Speaking in the House of Commons, UK chancellor of the exchequer, Jeremy Hunt said that Brexit “freedoms” could be leveraged to “turn Britain into the world’s next Silicon Valley“.
Mr Hunt highlighted artificial intelligence (AI), quantum technology and robotics as key areas he believes the UK could excel in. In his speech, he drew upon ‘lessons’ from a previous Conservative chancellor, Nigel Lawson, and highlighted four changes that he believes could support innovation and make the UK a major technology centre. These are:
- By the end of 2022, the UK government plans to make changes to EU regulations in five growth industries: digital technology, life sciences, green industries, financial services and advanced manufacturing. Mr Hunt suggested that these regulations will, helped by Sir Patrick Vallance, “support safe and fast introduction of new emerging technologies.”
- Legislating to give the Digital Markets Unit new powers “to challenge monopolies and increase the competitive pressure to innovate“. Mr Hunt believes this could help create a more favourable competitive environment for UK tech companies.
- Increasing funding for the UK’s nine catapults (nine leading technology and innovation centres) by 35% and committing to the Project Gigabit ultrafast broadband roll-out with a view to maintaining the target of 85% coverage by 2025. Project Gigabit ultrafast broadband is the project to connect up to 7,000 more remote properties on UK’s Jurassic coastline with fast broadband by 2025.
- Reform of R&D tax reliefs to improve the effectiveness of how public money is spent.
Despite Mr Hunt’s ambition and optimism, tech, communications and business commentators have been quick to highlight challenges to this vision becoming a reality. These include:
- The effects of the recession (which may last for years) and the cost-of-living crisis.
- A predicted fall in GDP, rising unemployment (predicted by the Office for Budget Responsibility / OBR).
- A tech skills gap and 60,000 vacancies in the IT sector.
- A need to give investment help more equally across the country and to close the digital divide.

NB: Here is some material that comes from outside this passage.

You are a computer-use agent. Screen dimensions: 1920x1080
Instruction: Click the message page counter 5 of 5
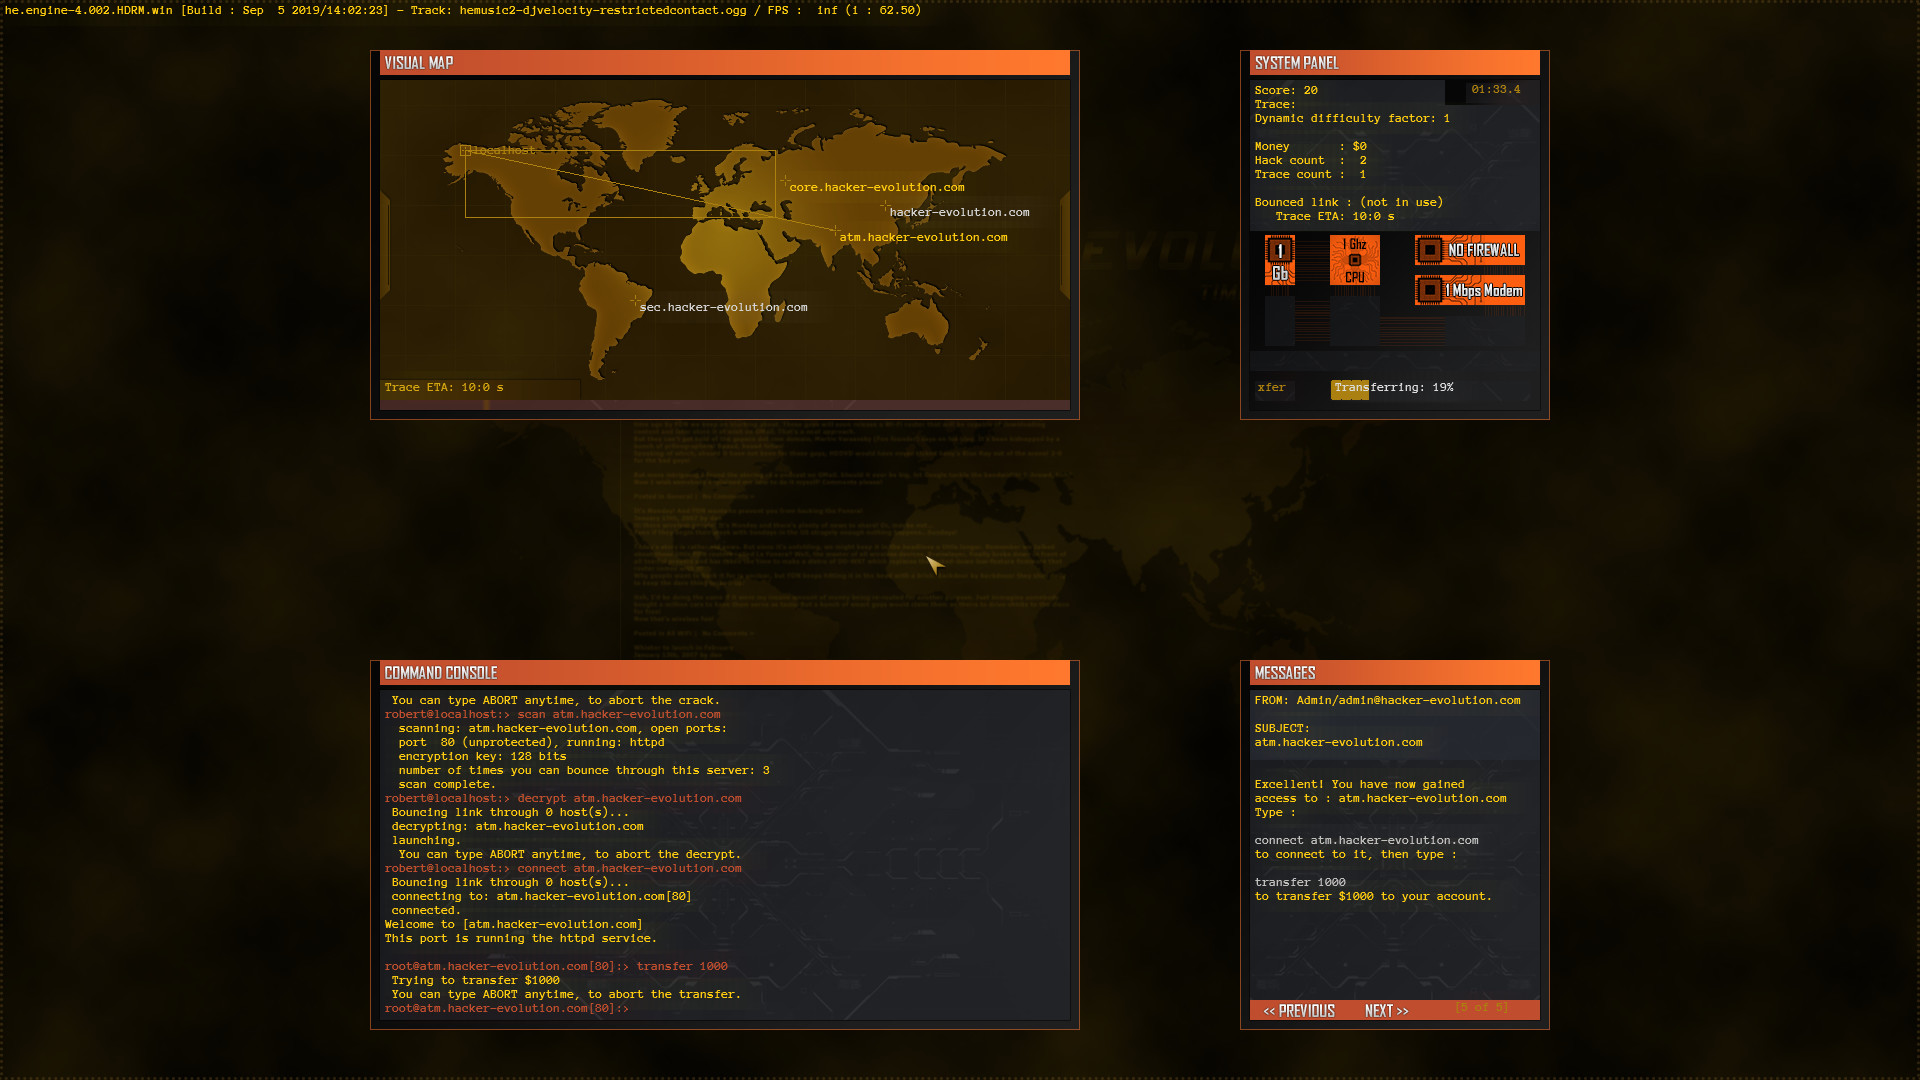pyautogui.click(x=1481, y=1009)
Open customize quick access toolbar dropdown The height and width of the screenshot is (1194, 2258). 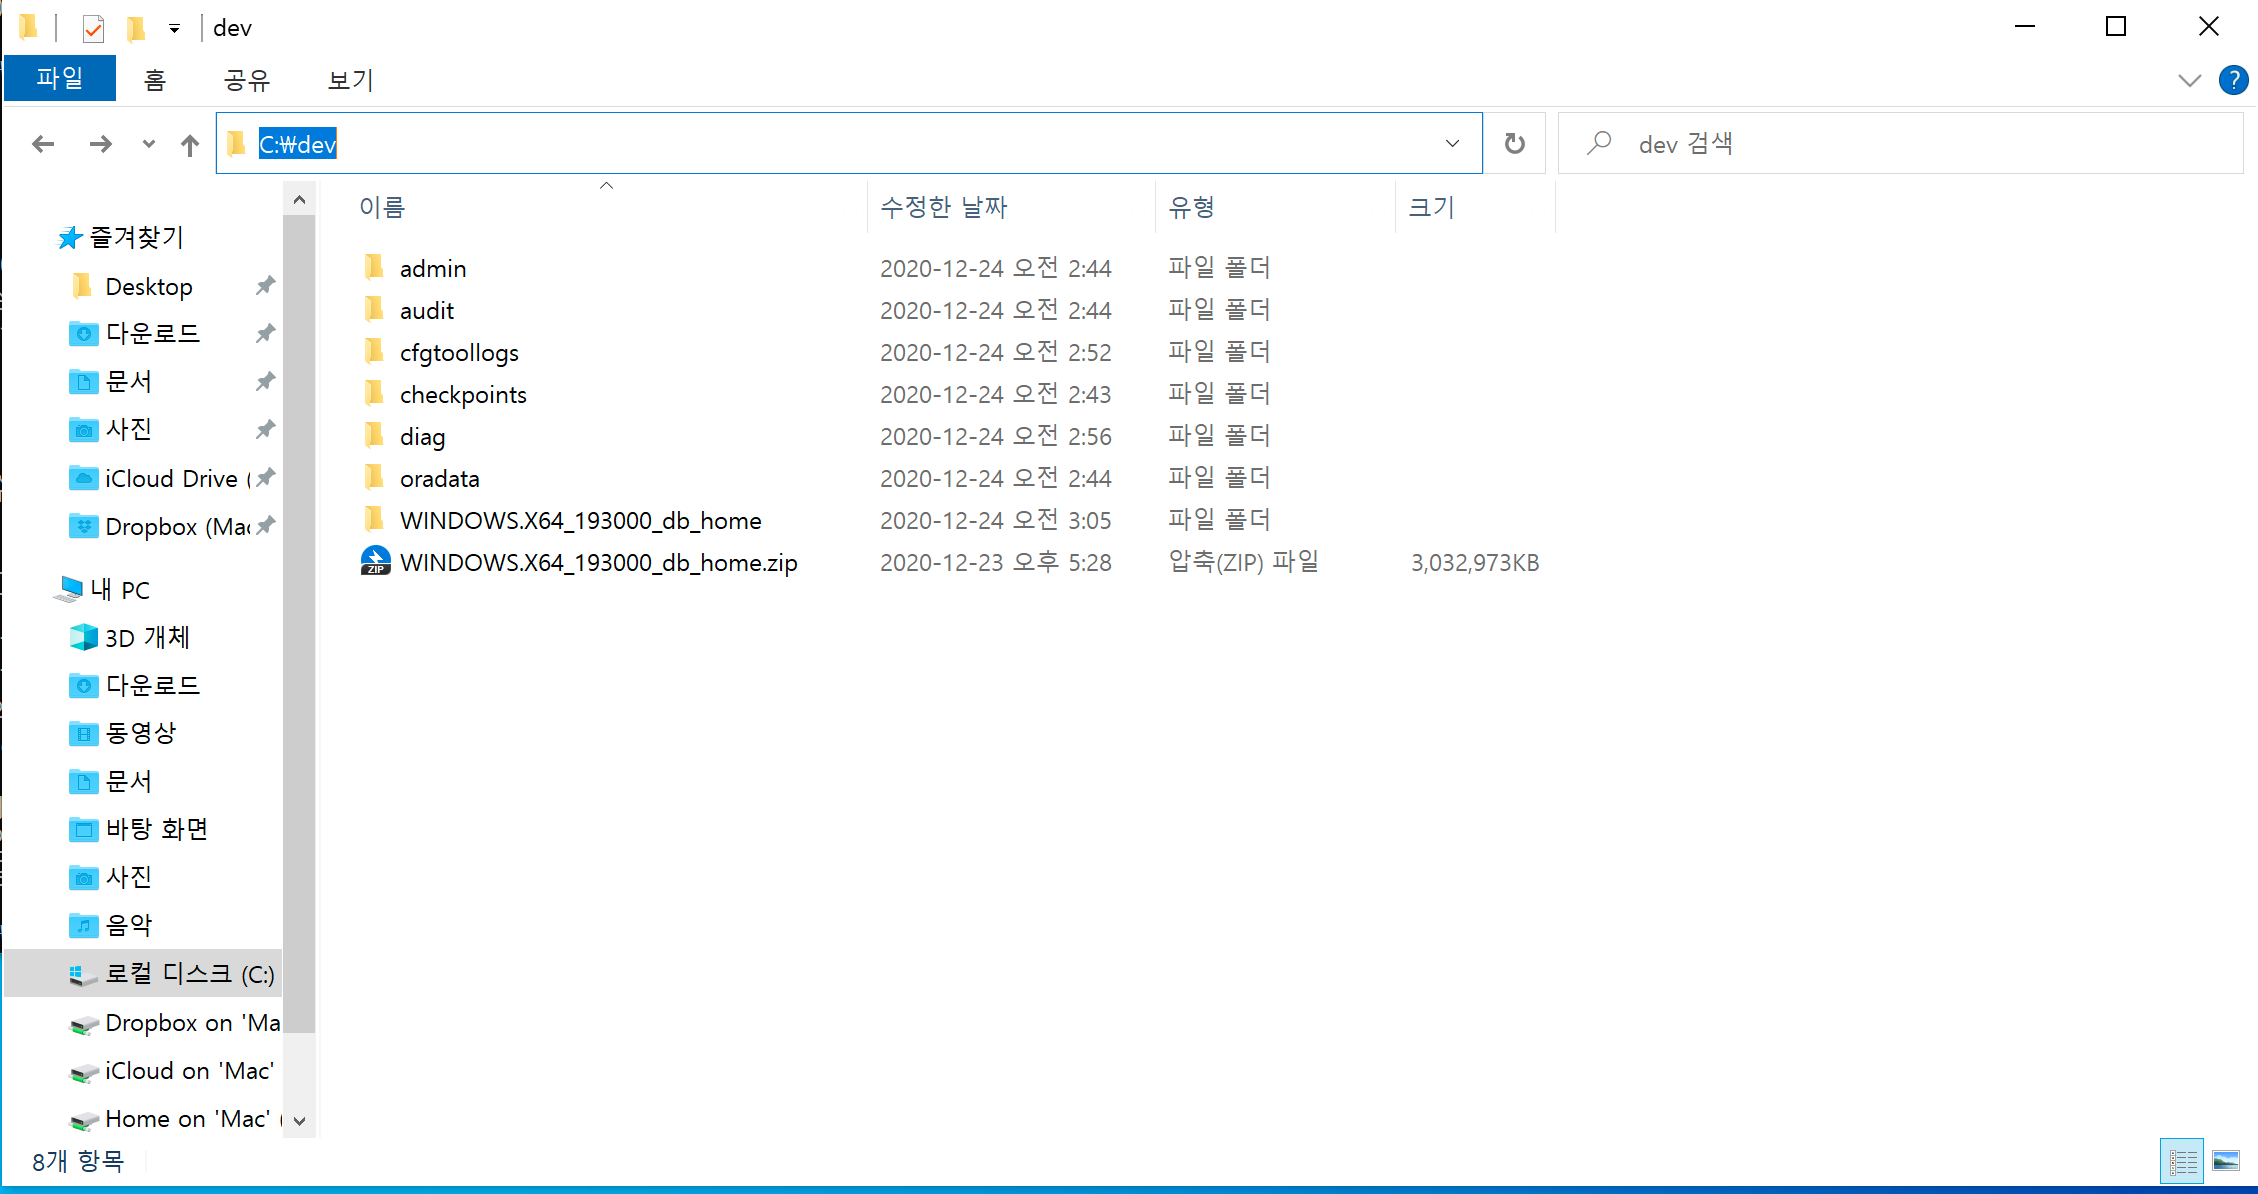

- Worries that cutting R&D tax credits for small businesses could adversely affect the UK’s most innovative start-ups.
- Concerns that the UK is lagging behind other countries in terms of fast broadband provision and the rollout of 5G, thereby affecting competitiveness.
What Does This Mean For Your Business?
Mr Hunt’s aim and vision to boost the UK’s technology industry and make it a tech centre has been welcomed by many but has echoes of previous pledges over many years to make this happen. The UK has suffered from a tech skills gap for many years and Brexit led to fears that skilled tech workers, many of whom came from overseas, would leave (which happened in many cases), leaving employers struggling to attract new skills compared to other countries.
Mr Hunt’s speech highlighted his beliefs, however, that changes to regulations (which in reality, are unlikely to happen until the end of next year) and challenging monopolies could be a way to create a more favourable environment for tech innovation to flourish in the UK.
The idea of cutting R&D tax credits, however, appears to have the potential to be counter-productive to the aim of giving a boost to innovative small businesses. The recession, cost of living crisis, tech skills gap, and the UK lagging behind in terms of fast broadband provision and 5G rollout are very tough challenges that are hard to ignore and so it appears that there’s a lot of work to do to make the UK like ‘Silicon Valley’ although the ambition and the vision are welcomed.